**Work order:** Filter the entries below down to the lines that hold "computer".

[Records contained in a dataset]
----------
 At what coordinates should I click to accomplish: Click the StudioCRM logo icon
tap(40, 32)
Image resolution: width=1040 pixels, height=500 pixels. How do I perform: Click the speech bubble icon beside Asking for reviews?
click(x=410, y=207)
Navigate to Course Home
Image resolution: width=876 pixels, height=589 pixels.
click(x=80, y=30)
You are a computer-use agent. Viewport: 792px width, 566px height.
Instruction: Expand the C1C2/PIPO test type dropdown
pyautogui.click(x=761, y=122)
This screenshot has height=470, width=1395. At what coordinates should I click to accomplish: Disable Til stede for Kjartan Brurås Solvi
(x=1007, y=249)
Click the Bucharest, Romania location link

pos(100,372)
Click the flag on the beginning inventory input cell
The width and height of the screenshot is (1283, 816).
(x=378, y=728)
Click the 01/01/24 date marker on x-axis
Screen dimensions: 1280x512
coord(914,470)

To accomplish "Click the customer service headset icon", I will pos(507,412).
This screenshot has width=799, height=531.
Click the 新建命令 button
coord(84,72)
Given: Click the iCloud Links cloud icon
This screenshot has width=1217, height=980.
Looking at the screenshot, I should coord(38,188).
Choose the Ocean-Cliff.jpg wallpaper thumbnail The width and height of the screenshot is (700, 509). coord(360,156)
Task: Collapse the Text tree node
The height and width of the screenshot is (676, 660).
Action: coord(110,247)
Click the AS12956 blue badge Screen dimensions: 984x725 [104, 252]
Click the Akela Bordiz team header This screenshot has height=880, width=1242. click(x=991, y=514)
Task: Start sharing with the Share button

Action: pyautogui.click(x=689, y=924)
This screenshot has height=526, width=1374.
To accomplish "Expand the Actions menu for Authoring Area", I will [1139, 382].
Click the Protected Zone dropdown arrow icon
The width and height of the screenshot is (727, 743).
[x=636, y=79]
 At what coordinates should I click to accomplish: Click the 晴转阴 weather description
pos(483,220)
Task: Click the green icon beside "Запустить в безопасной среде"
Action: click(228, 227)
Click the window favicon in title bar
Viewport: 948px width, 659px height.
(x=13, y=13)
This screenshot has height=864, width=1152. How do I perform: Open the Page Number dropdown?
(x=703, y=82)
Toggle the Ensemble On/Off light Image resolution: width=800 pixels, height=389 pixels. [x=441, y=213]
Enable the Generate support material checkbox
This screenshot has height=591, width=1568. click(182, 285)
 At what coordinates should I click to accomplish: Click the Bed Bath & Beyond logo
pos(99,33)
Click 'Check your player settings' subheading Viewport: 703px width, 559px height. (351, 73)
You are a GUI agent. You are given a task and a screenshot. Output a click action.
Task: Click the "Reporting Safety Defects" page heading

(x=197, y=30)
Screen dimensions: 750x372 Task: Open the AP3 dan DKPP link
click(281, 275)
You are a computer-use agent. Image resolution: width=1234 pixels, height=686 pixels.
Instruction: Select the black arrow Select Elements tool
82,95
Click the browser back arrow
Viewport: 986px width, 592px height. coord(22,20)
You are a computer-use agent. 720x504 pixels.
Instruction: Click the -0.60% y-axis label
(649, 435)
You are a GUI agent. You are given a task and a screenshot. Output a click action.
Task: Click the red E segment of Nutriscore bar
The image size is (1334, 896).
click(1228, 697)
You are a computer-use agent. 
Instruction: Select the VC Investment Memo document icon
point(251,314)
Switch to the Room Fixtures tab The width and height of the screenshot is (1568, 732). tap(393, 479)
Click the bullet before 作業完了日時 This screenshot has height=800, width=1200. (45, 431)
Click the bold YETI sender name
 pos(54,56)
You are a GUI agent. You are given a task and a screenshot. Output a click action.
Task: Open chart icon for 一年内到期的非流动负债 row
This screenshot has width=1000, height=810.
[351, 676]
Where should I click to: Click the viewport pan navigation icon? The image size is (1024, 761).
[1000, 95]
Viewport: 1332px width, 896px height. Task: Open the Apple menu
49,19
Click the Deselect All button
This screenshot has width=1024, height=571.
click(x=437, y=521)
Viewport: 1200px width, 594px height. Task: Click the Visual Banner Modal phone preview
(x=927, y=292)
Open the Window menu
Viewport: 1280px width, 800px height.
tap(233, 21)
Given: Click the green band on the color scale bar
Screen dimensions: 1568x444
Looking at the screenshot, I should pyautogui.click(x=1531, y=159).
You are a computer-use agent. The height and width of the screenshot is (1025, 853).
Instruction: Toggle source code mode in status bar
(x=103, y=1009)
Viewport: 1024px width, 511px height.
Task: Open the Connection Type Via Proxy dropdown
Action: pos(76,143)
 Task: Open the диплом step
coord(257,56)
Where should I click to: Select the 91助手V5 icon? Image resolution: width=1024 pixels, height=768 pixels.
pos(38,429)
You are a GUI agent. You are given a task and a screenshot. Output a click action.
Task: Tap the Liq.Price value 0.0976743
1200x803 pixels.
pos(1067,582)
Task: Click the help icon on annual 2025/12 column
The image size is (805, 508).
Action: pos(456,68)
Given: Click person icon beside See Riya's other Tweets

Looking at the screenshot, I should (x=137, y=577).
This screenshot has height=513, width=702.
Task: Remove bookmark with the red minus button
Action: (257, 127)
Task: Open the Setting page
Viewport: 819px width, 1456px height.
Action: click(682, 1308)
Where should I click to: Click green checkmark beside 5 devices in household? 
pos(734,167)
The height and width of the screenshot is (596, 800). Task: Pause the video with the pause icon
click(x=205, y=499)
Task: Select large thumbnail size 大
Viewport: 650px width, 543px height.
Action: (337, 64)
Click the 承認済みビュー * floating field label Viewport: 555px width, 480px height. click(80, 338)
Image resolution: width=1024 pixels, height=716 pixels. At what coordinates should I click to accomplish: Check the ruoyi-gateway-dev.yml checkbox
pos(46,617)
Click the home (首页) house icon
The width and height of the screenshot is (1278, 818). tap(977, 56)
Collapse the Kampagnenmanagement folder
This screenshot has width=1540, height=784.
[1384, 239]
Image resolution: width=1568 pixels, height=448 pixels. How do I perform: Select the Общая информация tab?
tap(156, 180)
----------
**Task answer:**
You are a computer-use agent. Viewport: 792px width, 566px height.
You are a computer-use agent. Image resolution: width=1234 pixels, height=686 pixels.
You are a computer-use agent. 720x504 pixels.
You are a computer-use agent. 
You are a computer-use agent. The height and width of the screenshot is (1025, 853).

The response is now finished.